# What's this.



## DavidSkaw (Dec 3, 2015)

Any idea what this?


----------



## Iguana (Jun 22, 2011)

Bandsaw guide?


----------



## rejo55 (Apr 5, 2012)

Pretty hard to tell from just one view. Maybe if you could post other aspects someone could recognize it.

Have a good'un
Joe


----------



## DavidSkaw (Dec 3, 2015)

Here are a couple more. Thanks for the time


----------



## CharlieM1958 (Nov 7, 2006)

Is that a free-spinning bearing? Could it be a belt tensioner for a small machine of some sort? Any hints from where you found it that might be helpful?


----------



## DavidSkaw (Dec 3, 2015)

Yes it's a bearing. I found it in a drawer full of misc stuff.
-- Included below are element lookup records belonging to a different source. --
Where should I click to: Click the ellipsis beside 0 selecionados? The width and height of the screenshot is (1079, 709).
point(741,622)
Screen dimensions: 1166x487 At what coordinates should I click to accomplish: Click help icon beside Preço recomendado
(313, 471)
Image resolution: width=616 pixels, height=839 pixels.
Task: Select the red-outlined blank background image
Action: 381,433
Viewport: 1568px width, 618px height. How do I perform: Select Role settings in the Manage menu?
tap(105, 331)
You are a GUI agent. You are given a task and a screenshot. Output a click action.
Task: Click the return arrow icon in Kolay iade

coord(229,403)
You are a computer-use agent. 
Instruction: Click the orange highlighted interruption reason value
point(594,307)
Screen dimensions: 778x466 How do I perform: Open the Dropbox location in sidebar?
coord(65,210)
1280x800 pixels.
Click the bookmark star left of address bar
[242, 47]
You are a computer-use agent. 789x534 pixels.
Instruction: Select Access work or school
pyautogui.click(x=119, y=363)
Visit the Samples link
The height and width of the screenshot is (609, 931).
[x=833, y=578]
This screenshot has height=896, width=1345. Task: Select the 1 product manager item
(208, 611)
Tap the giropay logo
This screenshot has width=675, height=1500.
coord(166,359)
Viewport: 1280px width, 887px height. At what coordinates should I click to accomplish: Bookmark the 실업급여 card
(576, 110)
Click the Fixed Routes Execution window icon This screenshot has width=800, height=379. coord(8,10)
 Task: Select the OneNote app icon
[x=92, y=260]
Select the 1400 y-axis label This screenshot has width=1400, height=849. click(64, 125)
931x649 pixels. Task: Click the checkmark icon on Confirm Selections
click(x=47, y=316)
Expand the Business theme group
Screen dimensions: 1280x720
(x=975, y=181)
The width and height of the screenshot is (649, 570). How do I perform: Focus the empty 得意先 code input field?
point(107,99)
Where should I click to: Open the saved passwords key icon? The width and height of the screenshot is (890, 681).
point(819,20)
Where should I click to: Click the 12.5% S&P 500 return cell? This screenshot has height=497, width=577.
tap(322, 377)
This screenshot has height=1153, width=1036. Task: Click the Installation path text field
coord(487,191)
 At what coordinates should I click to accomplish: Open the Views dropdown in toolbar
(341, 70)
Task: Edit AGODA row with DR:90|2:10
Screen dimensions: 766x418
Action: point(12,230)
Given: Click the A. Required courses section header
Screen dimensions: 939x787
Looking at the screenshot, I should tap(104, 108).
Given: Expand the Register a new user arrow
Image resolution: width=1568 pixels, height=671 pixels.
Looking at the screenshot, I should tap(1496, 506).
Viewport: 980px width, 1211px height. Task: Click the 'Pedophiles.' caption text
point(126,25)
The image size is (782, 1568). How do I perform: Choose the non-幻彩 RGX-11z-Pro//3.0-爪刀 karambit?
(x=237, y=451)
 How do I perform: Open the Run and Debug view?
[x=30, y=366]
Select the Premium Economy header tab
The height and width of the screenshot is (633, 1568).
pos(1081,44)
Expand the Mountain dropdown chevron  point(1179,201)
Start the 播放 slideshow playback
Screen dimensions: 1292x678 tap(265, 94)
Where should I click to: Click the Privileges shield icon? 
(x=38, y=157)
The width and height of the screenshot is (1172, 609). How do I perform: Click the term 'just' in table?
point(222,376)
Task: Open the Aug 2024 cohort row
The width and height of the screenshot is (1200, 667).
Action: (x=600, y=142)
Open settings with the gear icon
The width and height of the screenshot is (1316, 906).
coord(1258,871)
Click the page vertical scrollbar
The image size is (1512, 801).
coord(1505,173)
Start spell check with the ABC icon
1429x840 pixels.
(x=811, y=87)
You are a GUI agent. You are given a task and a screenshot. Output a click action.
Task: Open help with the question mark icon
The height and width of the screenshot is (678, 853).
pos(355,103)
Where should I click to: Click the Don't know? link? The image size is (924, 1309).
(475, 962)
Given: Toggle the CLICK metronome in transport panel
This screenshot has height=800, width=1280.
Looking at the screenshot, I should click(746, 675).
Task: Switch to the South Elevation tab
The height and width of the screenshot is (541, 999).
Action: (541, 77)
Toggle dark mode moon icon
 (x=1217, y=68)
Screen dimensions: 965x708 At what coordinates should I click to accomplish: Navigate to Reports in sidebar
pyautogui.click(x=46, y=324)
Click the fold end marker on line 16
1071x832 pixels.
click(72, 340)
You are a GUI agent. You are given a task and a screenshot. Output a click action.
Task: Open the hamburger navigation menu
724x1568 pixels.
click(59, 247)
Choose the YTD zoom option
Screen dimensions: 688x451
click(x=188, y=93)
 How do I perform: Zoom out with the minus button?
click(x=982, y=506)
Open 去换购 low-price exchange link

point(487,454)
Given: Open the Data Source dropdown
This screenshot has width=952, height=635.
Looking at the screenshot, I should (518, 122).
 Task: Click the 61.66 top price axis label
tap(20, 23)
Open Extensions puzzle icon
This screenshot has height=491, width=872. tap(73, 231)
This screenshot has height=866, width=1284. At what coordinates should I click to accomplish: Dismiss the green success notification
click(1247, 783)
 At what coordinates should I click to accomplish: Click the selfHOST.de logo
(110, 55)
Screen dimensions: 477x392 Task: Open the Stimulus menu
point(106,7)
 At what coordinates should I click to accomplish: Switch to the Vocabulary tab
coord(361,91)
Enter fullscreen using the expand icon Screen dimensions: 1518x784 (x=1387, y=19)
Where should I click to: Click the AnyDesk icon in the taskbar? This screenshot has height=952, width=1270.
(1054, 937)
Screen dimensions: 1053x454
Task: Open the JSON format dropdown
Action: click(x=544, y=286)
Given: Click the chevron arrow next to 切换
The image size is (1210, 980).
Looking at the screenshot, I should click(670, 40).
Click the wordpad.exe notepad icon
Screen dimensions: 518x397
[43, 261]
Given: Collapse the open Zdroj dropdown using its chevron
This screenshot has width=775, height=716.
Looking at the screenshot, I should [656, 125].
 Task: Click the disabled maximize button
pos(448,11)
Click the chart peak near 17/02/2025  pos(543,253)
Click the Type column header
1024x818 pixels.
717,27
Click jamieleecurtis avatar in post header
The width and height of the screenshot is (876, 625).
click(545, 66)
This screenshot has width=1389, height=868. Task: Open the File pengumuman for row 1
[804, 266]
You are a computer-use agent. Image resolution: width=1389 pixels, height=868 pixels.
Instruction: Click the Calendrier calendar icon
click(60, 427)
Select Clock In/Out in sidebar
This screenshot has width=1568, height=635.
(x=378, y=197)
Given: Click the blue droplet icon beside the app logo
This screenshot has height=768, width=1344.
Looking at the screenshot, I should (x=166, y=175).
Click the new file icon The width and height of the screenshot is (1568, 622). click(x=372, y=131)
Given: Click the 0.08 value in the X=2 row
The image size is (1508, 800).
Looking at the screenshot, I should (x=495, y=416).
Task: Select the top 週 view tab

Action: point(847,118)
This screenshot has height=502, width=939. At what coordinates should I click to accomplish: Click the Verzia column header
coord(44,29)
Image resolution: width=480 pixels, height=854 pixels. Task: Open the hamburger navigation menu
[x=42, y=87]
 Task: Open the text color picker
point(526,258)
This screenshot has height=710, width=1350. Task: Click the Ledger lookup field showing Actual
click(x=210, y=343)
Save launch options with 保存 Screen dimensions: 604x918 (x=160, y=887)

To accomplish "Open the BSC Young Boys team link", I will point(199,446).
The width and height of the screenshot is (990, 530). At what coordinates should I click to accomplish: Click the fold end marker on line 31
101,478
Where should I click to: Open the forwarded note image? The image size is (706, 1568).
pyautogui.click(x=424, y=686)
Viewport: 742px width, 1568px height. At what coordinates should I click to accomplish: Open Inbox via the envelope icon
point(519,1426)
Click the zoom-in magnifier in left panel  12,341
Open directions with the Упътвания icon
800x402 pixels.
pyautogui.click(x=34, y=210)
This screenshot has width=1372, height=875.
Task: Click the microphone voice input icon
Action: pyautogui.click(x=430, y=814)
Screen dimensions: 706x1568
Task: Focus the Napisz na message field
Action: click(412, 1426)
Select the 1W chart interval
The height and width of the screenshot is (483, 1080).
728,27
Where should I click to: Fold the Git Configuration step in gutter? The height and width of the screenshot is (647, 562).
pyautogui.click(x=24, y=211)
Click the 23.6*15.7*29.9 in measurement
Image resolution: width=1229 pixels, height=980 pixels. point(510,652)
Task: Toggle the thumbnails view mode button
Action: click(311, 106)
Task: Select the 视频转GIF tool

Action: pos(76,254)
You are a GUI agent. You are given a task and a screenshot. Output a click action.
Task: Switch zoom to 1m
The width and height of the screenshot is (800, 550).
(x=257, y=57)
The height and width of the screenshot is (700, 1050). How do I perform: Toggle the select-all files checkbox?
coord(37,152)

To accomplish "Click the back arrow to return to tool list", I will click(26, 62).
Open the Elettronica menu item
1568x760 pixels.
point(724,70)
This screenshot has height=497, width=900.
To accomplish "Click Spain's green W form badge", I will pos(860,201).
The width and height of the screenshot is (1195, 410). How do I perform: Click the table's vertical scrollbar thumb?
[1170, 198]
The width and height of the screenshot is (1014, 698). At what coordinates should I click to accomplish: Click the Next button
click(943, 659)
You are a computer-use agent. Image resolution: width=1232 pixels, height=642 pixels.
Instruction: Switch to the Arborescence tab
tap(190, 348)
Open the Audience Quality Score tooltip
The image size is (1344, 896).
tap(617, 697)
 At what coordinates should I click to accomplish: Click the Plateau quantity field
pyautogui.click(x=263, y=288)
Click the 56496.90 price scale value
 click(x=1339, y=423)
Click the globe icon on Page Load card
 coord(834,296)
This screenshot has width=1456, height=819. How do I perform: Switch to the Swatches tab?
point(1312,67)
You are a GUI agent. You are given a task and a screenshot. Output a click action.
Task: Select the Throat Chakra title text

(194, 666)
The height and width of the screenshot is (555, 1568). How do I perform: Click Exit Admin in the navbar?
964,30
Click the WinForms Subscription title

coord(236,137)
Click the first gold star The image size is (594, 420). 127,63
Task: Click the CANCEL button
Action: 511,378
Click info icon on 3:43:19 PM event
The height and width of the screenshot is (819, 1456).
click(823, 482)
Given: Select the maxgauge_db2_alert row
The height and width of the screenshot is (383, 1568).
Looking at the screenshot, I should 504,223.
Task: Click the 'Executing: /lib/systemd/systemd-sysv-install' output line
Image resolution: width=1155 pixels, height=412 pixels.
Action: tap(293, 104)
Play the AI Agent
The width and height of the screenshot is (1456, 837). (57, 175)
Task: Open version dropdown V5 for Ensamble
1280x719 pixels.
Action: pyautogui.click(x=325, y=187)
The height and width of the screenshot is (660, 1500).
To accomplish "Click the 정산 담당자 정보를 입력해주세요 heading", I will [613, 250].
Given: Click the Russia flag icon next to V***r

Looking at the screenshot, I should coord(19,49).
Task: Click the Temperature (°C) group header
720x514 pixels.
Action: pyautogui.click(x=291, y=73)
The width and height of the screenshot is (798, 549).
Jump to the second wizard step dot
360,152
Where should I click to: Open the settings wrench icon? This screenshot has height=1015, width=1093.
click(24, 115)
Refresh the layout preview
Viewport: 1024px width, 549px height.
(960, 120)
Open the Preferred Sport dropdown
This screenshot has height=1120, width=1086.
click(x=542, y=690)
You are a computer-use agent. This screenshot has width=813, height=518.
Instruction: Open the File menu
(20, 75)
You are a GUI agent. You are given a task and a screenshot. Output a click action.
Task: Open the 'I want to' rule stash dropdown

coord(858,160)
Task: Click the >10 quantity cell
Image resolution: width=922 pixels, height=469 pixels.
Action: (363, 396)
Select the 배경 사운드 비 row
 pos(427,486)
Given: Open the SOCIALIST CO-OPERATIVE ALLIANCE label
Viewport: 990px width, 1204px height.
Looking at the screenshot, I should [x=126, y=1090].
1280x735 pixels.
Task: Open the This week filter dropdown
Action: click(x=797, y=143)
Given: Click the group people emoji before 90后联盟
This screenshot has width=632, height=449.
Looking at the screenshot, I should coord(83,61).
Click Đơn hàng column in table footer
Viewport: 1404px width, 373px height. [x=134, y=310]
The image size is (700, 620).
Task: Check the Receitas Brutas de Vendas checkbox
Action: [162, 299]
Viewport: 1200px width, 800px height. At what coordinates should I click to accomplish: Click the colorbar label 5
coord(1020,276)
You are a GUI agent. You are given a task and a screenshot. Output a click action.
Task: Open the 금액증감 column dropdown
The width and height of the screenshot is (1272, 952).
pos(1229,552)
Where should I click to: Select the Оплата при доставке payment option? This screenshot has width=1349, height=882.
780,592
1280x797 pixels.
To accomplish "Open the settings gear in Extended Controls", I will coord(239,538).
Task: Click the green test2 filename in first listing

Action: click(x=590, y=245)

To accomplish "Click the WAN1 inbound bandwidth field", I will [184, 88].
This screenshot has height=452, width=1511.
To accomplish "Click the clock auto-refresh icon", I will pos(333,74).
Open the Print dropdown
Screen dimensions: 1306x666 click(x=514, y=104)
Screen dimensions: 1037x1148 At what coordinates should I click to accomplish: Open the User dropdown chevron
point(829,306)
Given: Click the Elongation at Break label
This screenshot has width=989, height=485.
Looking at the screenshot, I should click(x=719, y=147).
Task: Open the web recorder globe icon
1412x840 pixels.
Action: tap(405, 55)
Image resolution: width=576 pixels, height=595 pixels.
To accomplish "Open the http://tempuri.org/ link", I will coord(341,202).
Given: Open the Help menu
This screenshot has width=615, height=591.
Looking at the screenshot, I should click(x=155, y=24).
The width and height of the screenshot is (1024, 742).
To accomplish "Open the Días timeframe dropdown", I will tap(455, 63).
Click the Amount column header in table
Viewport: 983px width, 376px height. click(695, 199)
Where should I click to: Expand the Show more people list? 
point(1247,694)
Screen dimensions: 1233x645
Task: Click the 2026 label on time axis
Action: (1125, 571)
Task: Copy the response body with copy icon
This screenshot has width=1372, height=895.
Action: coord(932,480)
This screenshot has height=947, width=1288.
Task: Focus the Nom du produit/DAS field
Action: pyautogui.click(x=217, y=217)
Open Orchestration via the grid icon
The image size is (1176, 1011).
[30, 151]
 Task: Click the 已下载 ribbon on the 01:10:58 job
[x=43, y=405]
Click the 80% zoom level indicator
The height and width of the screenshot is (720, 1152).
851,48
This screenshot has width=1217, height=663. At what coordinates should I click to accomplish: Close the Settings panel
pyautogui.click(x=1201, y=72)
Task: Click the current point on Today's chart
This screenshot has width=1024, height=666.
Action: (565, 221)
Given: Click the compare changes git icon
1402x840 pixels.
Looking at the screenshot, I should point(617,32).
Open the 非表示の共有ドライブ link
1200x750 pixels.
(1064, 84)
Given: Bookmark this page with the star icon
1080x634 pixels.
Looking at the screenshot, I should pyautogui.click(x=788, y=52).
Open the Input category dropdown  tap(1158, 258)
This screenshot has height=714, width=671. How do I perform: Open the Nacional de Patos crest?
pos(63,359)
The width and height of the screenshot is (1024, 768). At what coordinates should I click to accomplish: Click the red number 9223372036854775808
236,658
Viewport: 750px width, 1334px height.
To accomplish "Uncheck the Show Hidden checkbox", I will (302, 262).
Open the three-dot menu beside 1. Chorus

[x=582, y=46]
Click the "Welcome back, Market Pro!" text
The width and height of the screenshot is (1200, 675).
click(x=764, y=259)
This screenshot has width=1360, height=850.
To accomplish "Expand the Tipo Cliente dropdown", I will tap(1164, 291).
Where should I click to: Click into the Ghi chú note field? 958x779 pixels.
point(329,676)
Nothing to point to what it might be. My fathers tools in a shop that is every bit if 50 years worth of don't throw anything away. You can imagin the treasures


----------



## MrUnix (May 18, 2012)

At first glance, I thought it looked like some type of overhead rolling door hanger… but with the additional pictures, not so much. But the orange color screams Ridgid… were there any Ridgid tools in the shop that may give a clue?

Cheers,
Brad


----------



## jerryminer (Jun 15, 2014)

thrust bearings for a bandsaw? Maybe metal-cutting bandsaw??


----------